##### Data shown

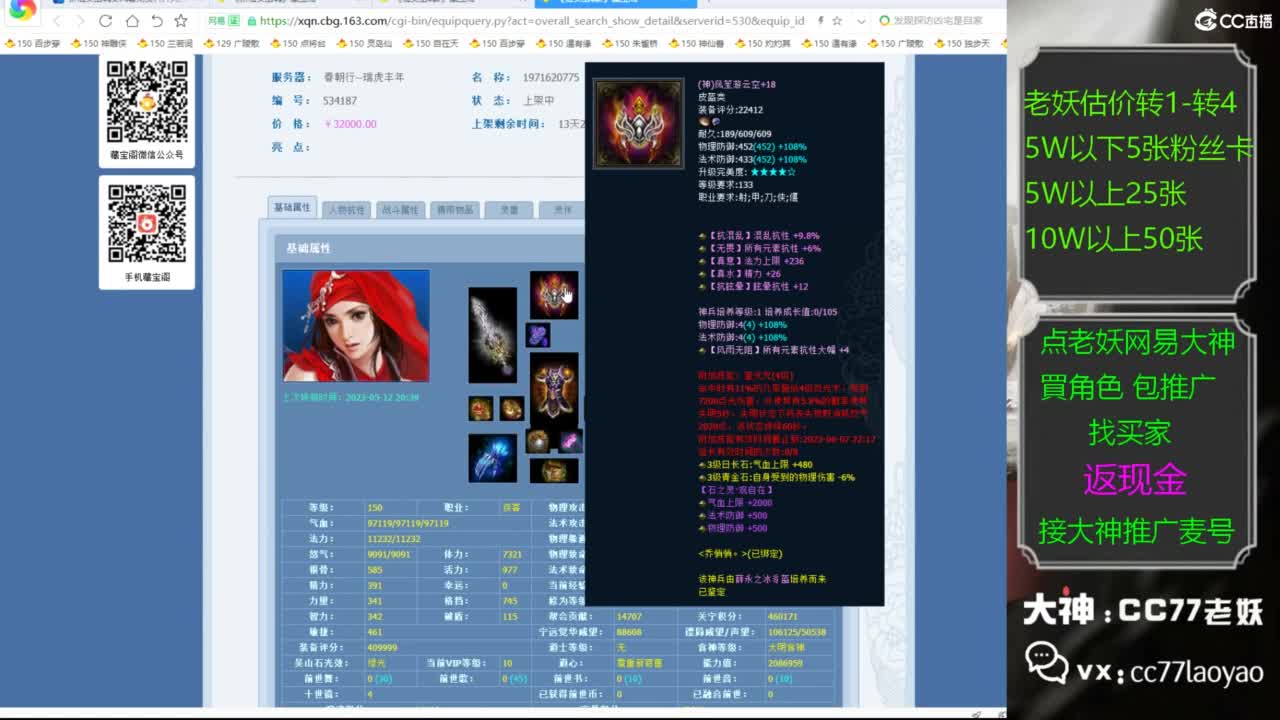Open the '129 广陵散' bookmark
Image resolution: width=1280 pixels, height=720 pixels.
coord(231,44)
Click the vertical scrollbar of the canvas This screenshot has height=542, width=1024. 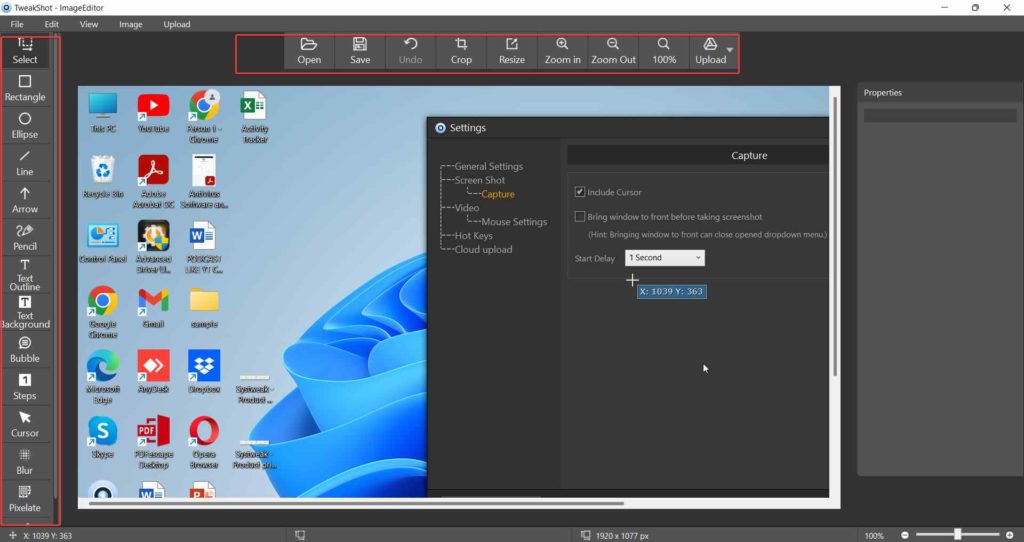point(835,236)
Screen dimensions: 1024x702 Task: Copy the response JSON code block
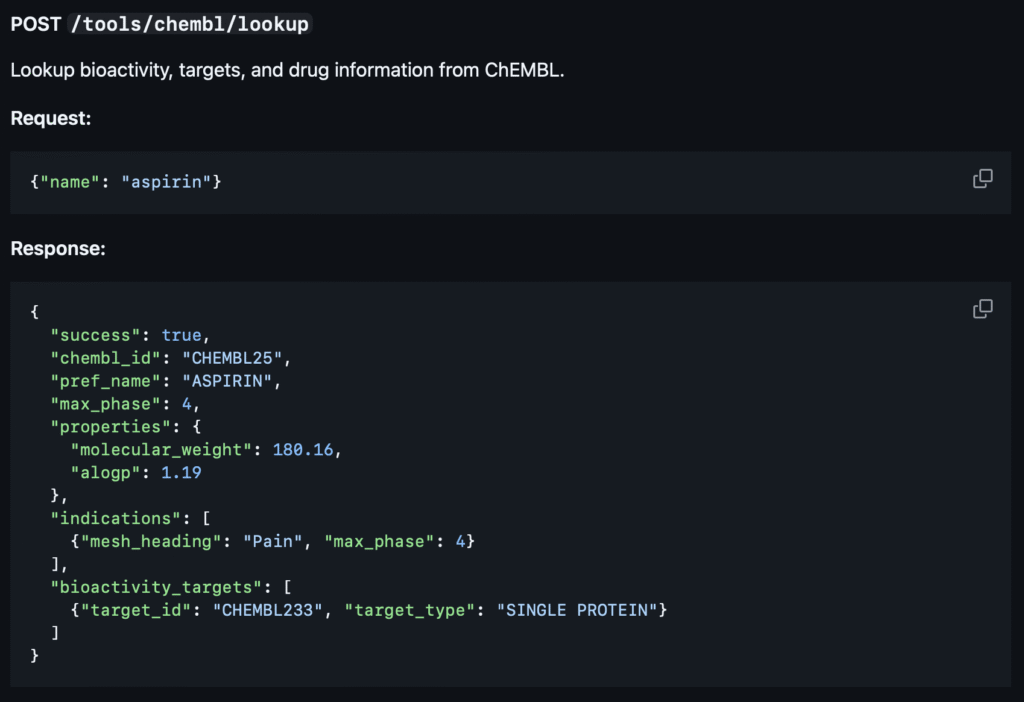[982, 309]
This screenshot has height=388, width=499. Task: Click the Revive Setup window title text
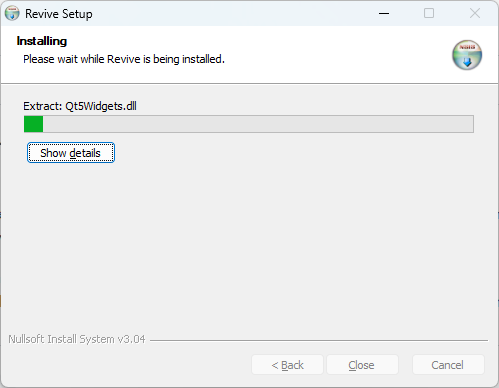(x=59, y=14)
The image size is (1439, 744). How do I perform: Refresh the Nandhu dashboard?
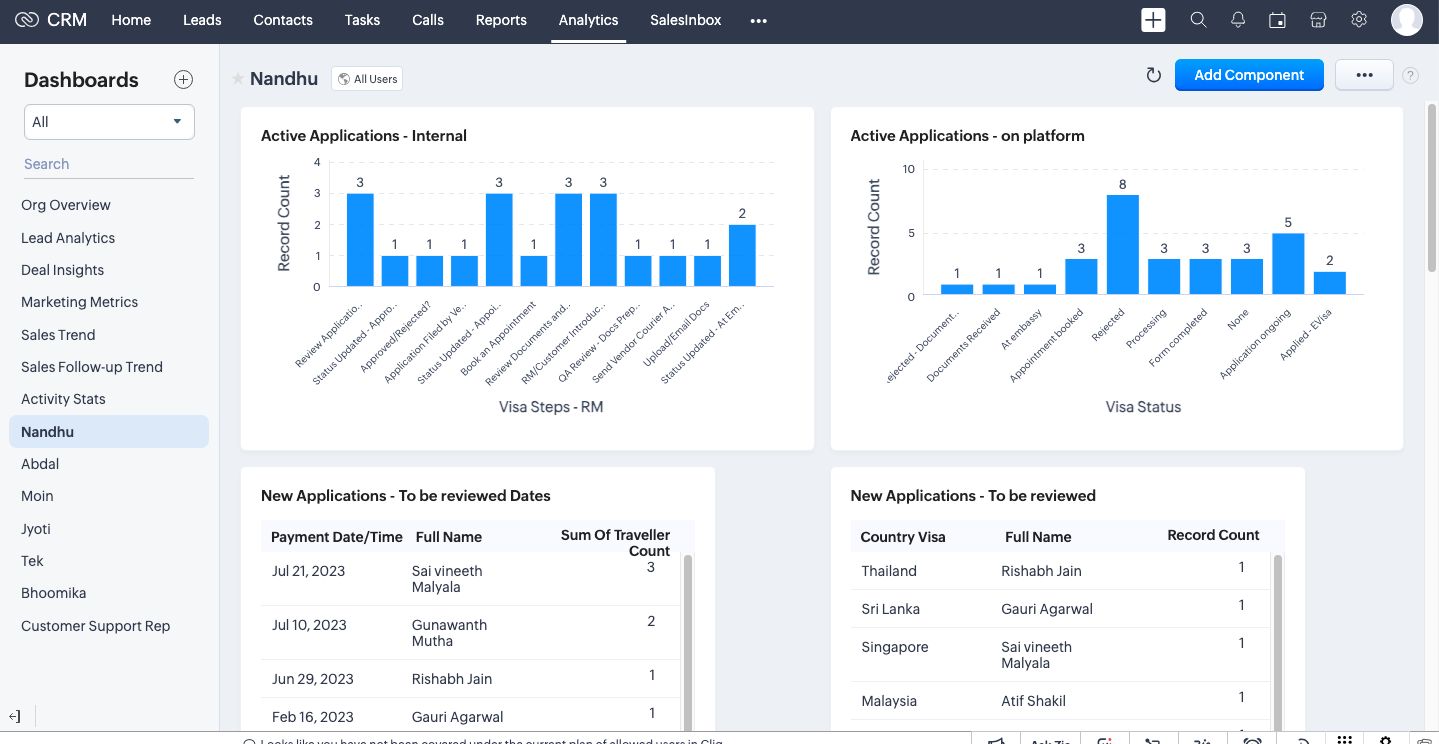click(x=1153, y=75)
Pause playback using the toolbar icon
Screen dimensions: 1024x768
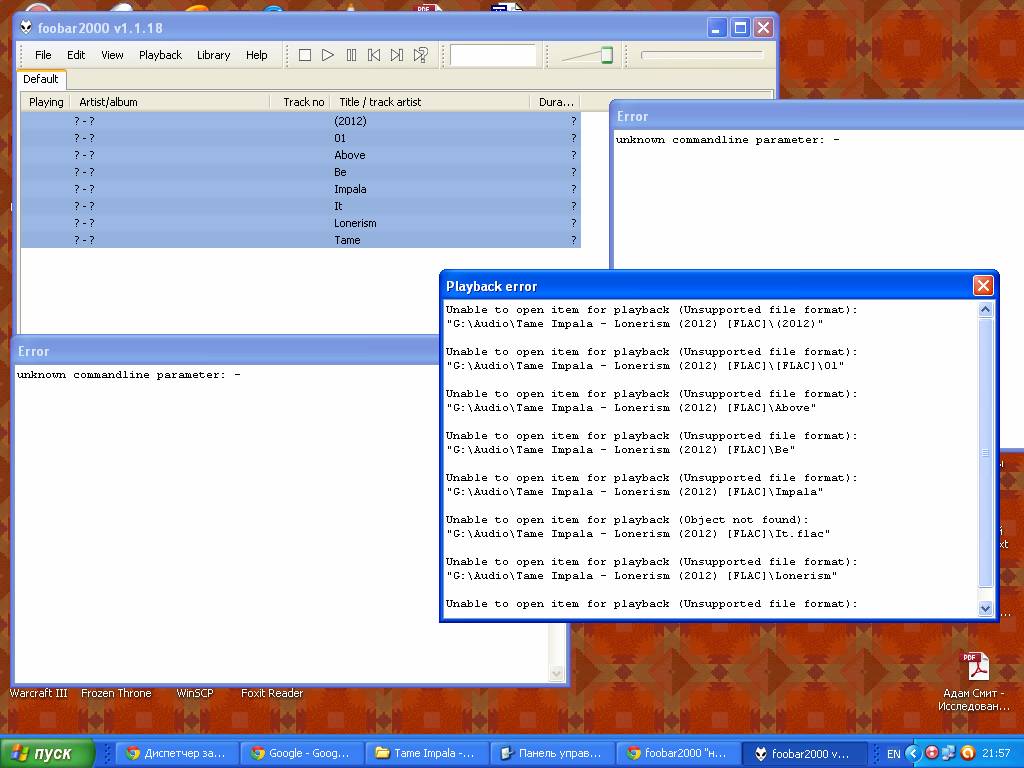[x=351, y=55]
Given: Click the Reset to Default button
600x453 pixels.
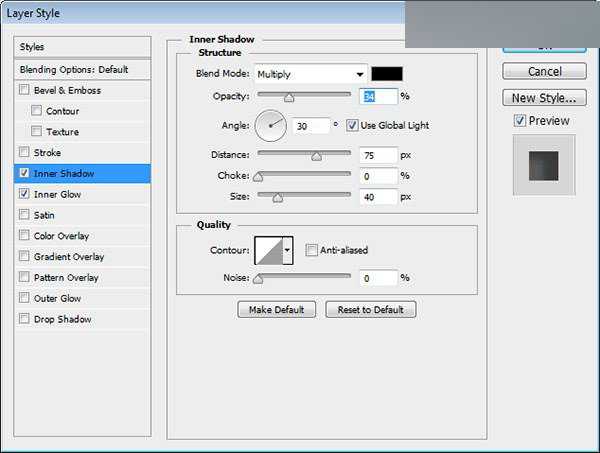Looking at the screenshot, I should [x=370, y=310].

##########

» **Work to complete**
The lines from the one holding "The image size" through the end of the material above are to be echoed exactly, both ends included. Do not include pictures.

» **Output below**
The image size is (1439, 744). How do I perform: Refresh the Nandhu dashboard?
click(x=1153, y=75)
Pause playback using the toolbar icon
Screen dimensions: 1024x768
[x=351, y=55]
Given: Click the Reset to Default button
600x453 pixels.
Looking at the screenshot, I should [x=370, y=310].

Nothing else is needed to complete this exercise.